* [Extrait du texte]:
-.-.-

Nadia Nahman abonde en ce sens, adhérant à l’idée qu’il soit « fondamental de mettre à disposition des jeunes africains des outils éducatifs, les formant au processus démocratique, à la citoyenneté, à la prise de décision, à la gouvernance et au leadership ».


Nathalie Delapalme poursuit cette même lignée de pensée, jugeant « qu'on ne peut pas résumer la démocratie, en Afrique, à des élections exécutives qui se tiennent, au mieux, tous les cinq ans [ ... ] Il faut absolument avoir cette réflexion permanente pour savoir ce que signifie le mot "démocratie", connaître ses fondements et ses valeurs ... ».


Même son de cloche chez Marie-Reine Hassen, soutenant qu’il faille « former les gens à la politique, que les populations comprennent ce que c’est qu’une élection, un vote, leurs droits, devoirs et responsabilités en leur qualité de citoyen etc...» .


L’ancienne diplomate centrafricaine pousse d’ailleurs la réflexion beaucoup plus loin, quant à la nécessité absolue de professionnaliser la vie politique :


« La politique est un métier. L’efficacité de l’action publique dépendra de la qualité des membres d’une équipe gouvernementale. Il est impératif, pour nos pays africains, d’avoir recours à de nouvelles ressources humaines, techniques et politiques [ ... ]. La définition des compétences requises pour chaque portefeuille ministérielle devient incontournable. Diriger un ministère, c’est manager une équipe et gérer des compétences. Les ministres doivent être des managers qualifiés et expérimentés, leur conférant la capacité de gérer une structure d’ État et leur donnant la possibilité de mettre à profit leur connaissance du terrain. Ajouté à cela, l’intégrité morale des membres d’un bon gouvernement. L’intégrité est aussi l’un des ingrédients qui fera renaître la confiance auprès des populations, de la communauté internationale et des bailleurs de fonds » .

-.-.-

* [Données]:
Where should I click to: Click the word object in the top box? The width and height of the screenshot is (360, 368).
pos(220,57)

-.-.-

* [Consignes]:
1. Dans l'extrait sur la démocratie en Afrique, à quoi Nadia Nahman veut-elle que les outils éducatifs forment les jeunes africains ? Donnez tout ce qu'elle cite.
2. Prolongez l'extrait sur la démocratie en Afrique juste après sa dernière phrase.

* [Réponses]:
1. Le processus démocratique, la citoyenneté, la prise de décision, la gouvernance et le leadership.

2.
Toutefois, ce souhait de professionnaliser les activités politiques peut paraître, pour certains, en totale contradiction avec le principe propre à un État de droit, comme étant " le gouvernement du peuple, par le peuple et pour le peuple ", signifiant donc que la souveraineté appartienne à ce peuple qui forme une communauté de destins. Une thèse que semble partager Didier Acouetey :


« La politique est un bien commun. Elle ne doit pas être réservée à des spécialistes qui envisagent d’exercer ce métier toute leur vie. S’il en vivent , ils ne voudront, évidemment, jamais quitter le pouvoir. Si on a des compétences à faire valoir, on peut servir son pays durant quelques années et envisager de faire autre chose par la suite. Donc, on ne peut pas s’installer et rester un éternel politicien. Les entrepreneurs, patrons de start-up ou acteurs de la société civile peuvent très bien s’investir dans la chose publique. La politique ne doit pas être réservée exclusivement aux initiés » .


Un autre scénario, dans le cadre du processus de démocratisation des pays africains, est envisagé parmi ses défenseurs : celui de la réduction des prérogatives présidentielles et de la prééminence de ces chefs d’État.


« [ ... ] Il y a une concentration excessive des pouvoirs entre les mains d'un seul homme, déplore Didier Acouetey. Au niveau institutionnel, il faudrait "dépouiller" les présidents de leurs attributs. La gestion du pouvoir doit être décentralisée le plus possible. Il faut redonner du pouvoir aux communautés, aux localités etc ... , donc déconcentrer le pouvoir et permettre aux gens de l’exercer à des échelons inférieurs ».


Un sentiment auquel l’ex-vice-ministre italien des Affaires étrangères et de la Coopération internationale, Mario Giro, fait écho :


« Il faut "briser" la centralisation en Afrique, sortir du présidentialisme, essayer de répartir le pouvoir décisionnel au sein des institutions autant que possible; migrer vers un système parlementaire à part entière afin de contrebalancer les pouvoirs présidentiels » .


En somme, le renforcement des pouvoirs locaux se ferait nécessairement en affaiblissant notamment le pouvoir exécutif au sein des institutions.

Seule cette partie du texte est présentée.